**INSTRUCTION 1**
Could you recast the records, everything from the line containing "Given: Click the FV Function title banner" down to the end of the records, as a Markdown table with columns n and Line, skipping blank lines and leaving the pictures out?

**PAGE**
--*--
Effective Removal of Nitrates Ions from Aqueous Solution Using New Clay as Potential Low-Cost Adsorbent

Mahmoud El Ouardi; Samir Qourzal; Said Alahiane; Ali Assabbane; Jamaa Douch

doi:10.4236/jeas.2015.54015

Journal of Encapsulation and Adsorption Sciences > Vol.5 No.4, December 2015

Effective Removal of Nitrates Ions from Aqueous Solution Using New Clay as Potential Low-Cost Adsorbent

Mahmoud El Ouardi^*, Samir Qourzal, Said Alahiane, Ali Assabbane, Jamaa Douch
Photocatalysis and Environment Team, Physical Chemistry Laboratory, Department of Chemistry, Faculty of Science, Ibn Zohr University, Agadir, Morocco.
DOI: 10.4236/jeas.2015.54015 PDF HTML XML 3,890 Downloads 5,903 Views Citations

Abstract

In the present study, we investigated the performance of clay mineral originated from a dam situated in Morocco (Agadir city), as natural, low-cost, alternative and eco-friendly adsorbent for removal of nitrates ions from aqueous solution within a batch process. The clay was characterized by X-ray diffraction, Scanning Electron Microscopy (SEM), Dispersive Energy of Spectroscopy (EDS), Fourier Transform Infrared (FTIR) and surface area analysis (BET). The effects of various experimental parameters are examined such as contact time, initial concentration of pollutant, adsorbent mass and solution pH. The removal of nitrate was 71.89% at natural pH (pH = 5.1) using 1 g/l of adsorbent in 500 ml of nitrate solution having initial concentration of 300 mg/l (effect of contact time). Adsorption kinetic study revealed that the adsorption process followed first order kinetic. Theoretical correlation of the experimental equilibrium adsorption data for the Nitrate-New Clay system was properly explained by the Langmuir isotherm model. The maximum adsorption capacity was Q_{m, exp} = 244.06 mg/g at 20℃ and at natural pH (with Q_{m, cal} = 250 mg/g). An increase in adsorbent dosage increased the percent removal of nitrate, R = 1 g/l was considered as optimum dose and was used for further study. The pH heavily affected the adsorption capacity, and the percentage removal was found to decrease with increase in pH. The obtained results indicated that this New Clay (NC) was very good adsorbent for NO₃^-, interesting alternative material with respect to more costly adsorbent used, and could be used as a highly efficient adsorbent for the separation of nitrate from drinking or waste water.
--*--
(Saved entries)
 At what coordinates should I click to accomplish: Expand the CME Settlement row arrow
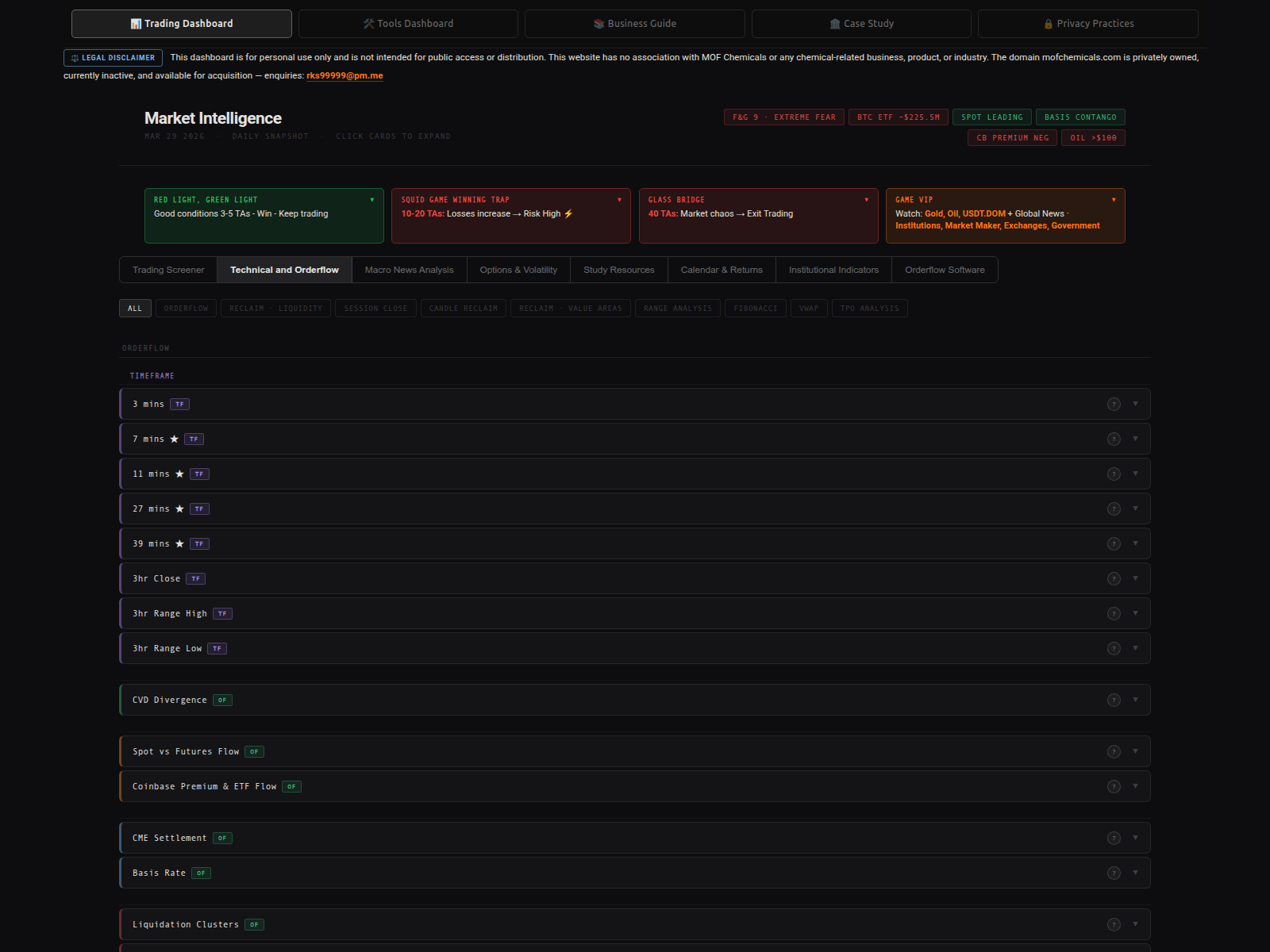[x=1135, y=839]
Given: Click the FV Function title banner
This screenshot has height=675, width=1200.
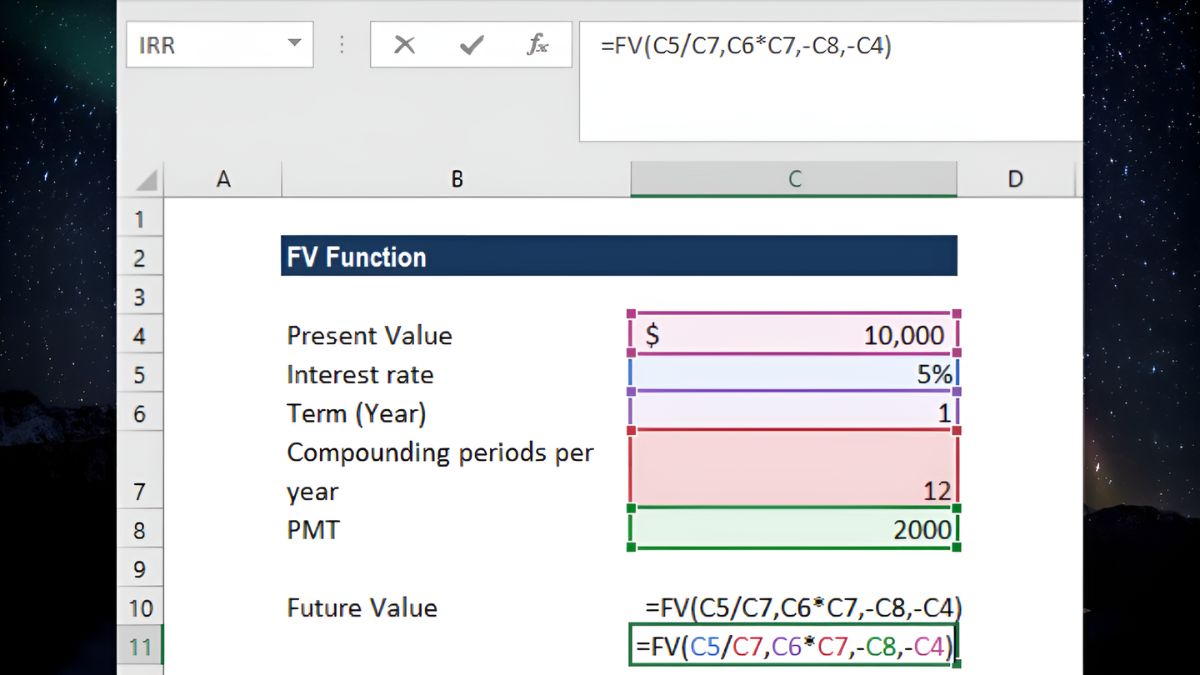Looking at the screenshot, I should [x=618, y=255].
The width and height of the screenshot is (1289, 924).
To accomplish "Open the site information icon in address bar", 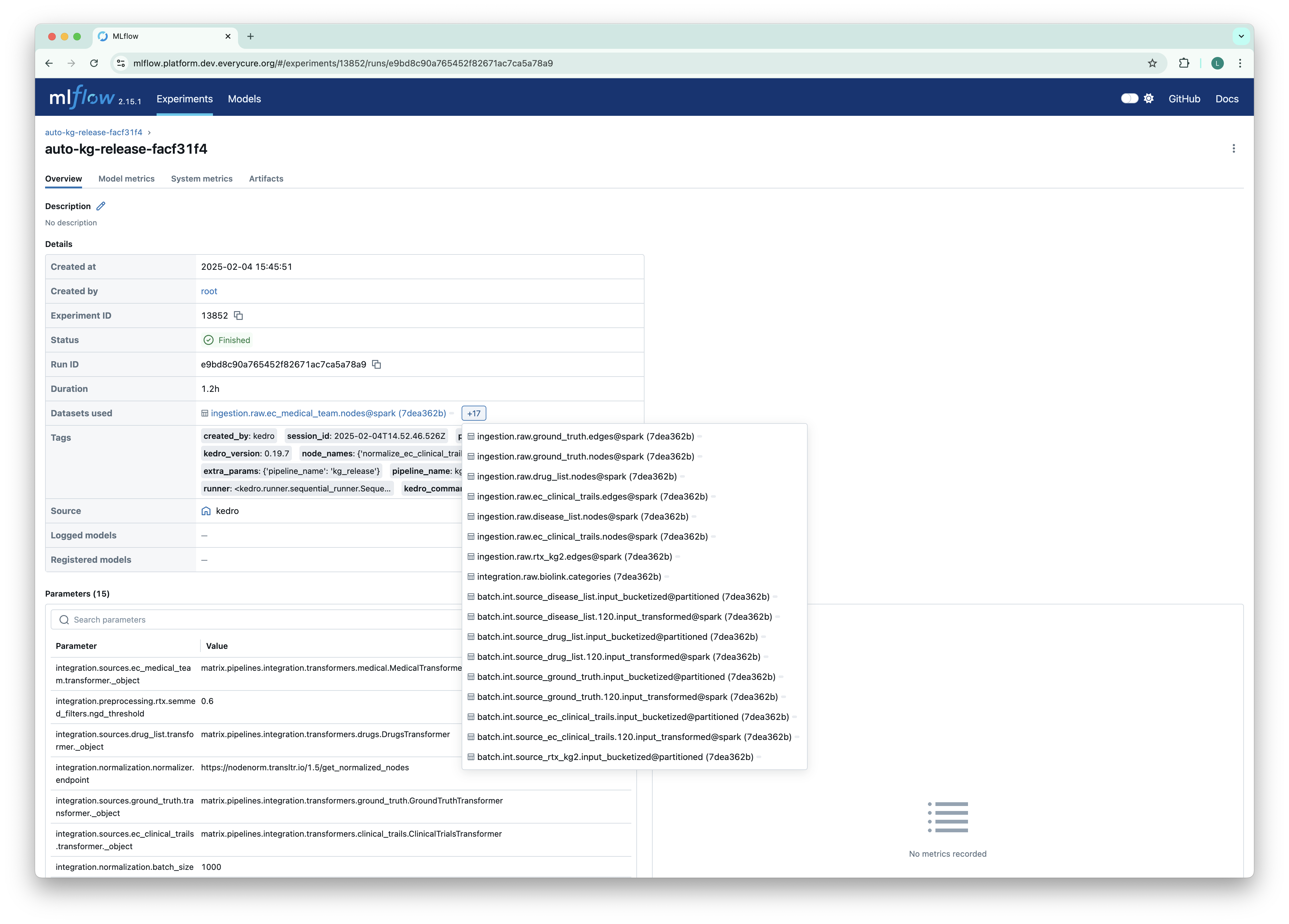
--*--
**INSTRUCTION 2**
Can you continue the abstract on nitrate removal with clay from where it stops?

**EXERCISE RESULT 1**
| n | Line |
|---|---|
| 1 | Given: Click the FV Function title banner |
| 2 | This screenshot has height=675, width=1200. |
| 3 | Looking at the screenshot, I should [x=618, y=255]. |
| 4 | The width and height of the screenshot is (1289, 924). |
| 5 | To accomplish "Open the site information icon in address bar",  |

**EXERCISE RESULT 2**
Keywords

New Clay, Adsorption Capacity, Isotherms, Nitrate Removal, Waste Water

Share and Cite:

El Ouardi, M. , Qourzal, S. , Alahiane, S. , Assabbane, A. and Douch, J. (2015) Effective Removal of Nitrates Ions from Aqueous Solution Using New Clay as Potential Low-Cost Adsorbent. Journal of Encapsulation and Adsorption Sciences, 5, 178-190. doi: 10.4236/jeas.2015.54015.

Conflicts of Interest

The authors declare no conflicts of interest.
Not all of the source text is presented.